Julie se plaint de ne pas avoir suffisamment d’autonomie. « Dès que je veux faire quelque chose, mes mères le font à ma place. Elles vérifient mon emploi du temps et mon sac d’école. Elles viennent s’installer dans ma chambre quand je suis au téléphone avec des amis et restent là à m’écouter. Qu’est-ce que je dois faire pour qu’elles me respectent, est-ce qu’il faut que je refasse une dépression ou que je fugue pour qu’elles comprennent que j’ai besoin d’air?
– Vous avez essayé de leur dire fermement de sortir, par exemple en les accompagnant vers la porte?
– Non, je n’ose pas élever la voix devant elles. Je n’ai pas l’habitude. Elles me regarderaient bizarrement. Vous savez, moi je suis la gentille, celle qui portait les sacs de tout le monde à l’école.

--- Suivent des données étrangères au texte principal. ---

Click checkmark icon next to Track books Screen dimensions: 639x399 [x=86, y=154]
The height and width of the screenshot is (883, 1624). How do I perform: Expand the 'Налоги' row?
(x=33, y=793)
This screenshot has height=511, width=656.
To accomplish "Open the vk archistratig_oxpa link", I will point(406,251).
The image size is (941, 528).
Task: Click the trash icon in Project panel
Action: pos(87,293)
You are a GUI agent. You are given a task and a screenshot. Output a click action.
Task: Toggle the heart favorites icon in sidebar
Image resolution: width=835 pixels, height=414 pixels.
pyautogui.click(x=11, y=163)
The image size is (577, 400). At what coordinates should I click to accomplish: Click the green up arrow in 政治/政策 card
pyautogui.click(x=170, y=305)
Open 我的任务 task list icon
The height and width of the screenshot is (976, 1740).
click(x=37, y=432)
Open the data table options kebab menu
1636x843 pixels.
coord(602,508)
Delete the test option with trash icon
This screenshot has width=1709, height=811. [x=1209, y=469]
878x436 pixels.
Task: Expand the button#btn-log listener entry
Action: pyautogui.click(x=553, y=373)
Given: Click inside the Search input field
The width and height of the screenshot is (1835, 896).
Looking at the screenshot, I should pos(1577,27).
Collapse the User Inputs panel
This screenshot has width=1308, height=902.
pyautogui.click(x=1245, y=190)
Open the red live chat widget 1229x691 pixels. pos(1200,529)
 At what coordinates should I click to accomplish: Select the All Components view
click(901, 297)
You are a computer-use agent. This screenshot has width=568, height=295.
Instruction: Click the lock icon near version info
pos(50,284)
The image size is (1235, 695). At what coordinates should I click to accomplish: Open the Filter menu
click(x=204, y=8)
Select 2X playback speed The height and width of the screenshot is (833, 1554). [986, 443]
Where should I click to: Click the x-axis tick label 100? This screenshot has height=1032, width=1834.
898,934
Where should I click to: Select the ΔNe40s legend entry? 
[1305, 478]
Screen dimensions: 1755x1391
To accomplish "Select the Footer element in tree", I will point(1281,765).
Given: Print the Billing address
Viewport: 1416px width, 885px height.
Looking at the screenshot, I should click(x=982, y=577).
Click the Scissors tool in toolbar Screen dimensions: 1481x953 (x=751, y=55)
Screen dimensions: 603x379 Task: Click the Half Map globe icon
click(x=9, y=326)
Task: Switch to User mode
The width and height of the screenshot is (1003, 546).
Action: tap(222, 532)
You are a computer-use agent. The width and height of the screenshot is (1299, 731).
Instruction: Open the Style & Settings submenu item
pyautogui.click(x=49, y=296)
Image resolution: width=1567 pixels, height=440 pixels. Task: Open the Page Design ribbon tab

Je ne sais pas dire non. »
Pour l’aider à considérer ses ressources, j’interroge Julie sur ce qu’elle voudrait vraiment, sur ce qui pourrait faire évoluer la situation. « Je ne sais pas. Je voudrais juste que mes mères me laissent vivre ma vie. J’aimerais bien avoir plus confiance en moi, faire des expériences sans ma famille, comme les filles de mon âge. Mais j’ai l’impression que je ne suis pas intéressante, que les autres me jugent. »
Trouver sa place…
Le but de ce premier entretien infirmier est d’évaluer les besoins des jeunes. Julie ne présente pas de symptômes dépressifs et n’a pas besoin de voir un psychiatre. En revanche, un soutien psychologique lui serait certainement bénéfique. Elle a besoin d’être épaulée pour construire sa personnalité de jeune adulte et trouver son chemin et sa place dans une dynamique familiale compliquée. Cette fois, mon rôle se bornera à cette écoute, et à une orientation, par exemple vers un thérapeute libéral ou vers la Maison des adolescents, structure d’accompagnement éducatif et psychologique pour les jeunes et leurs parents.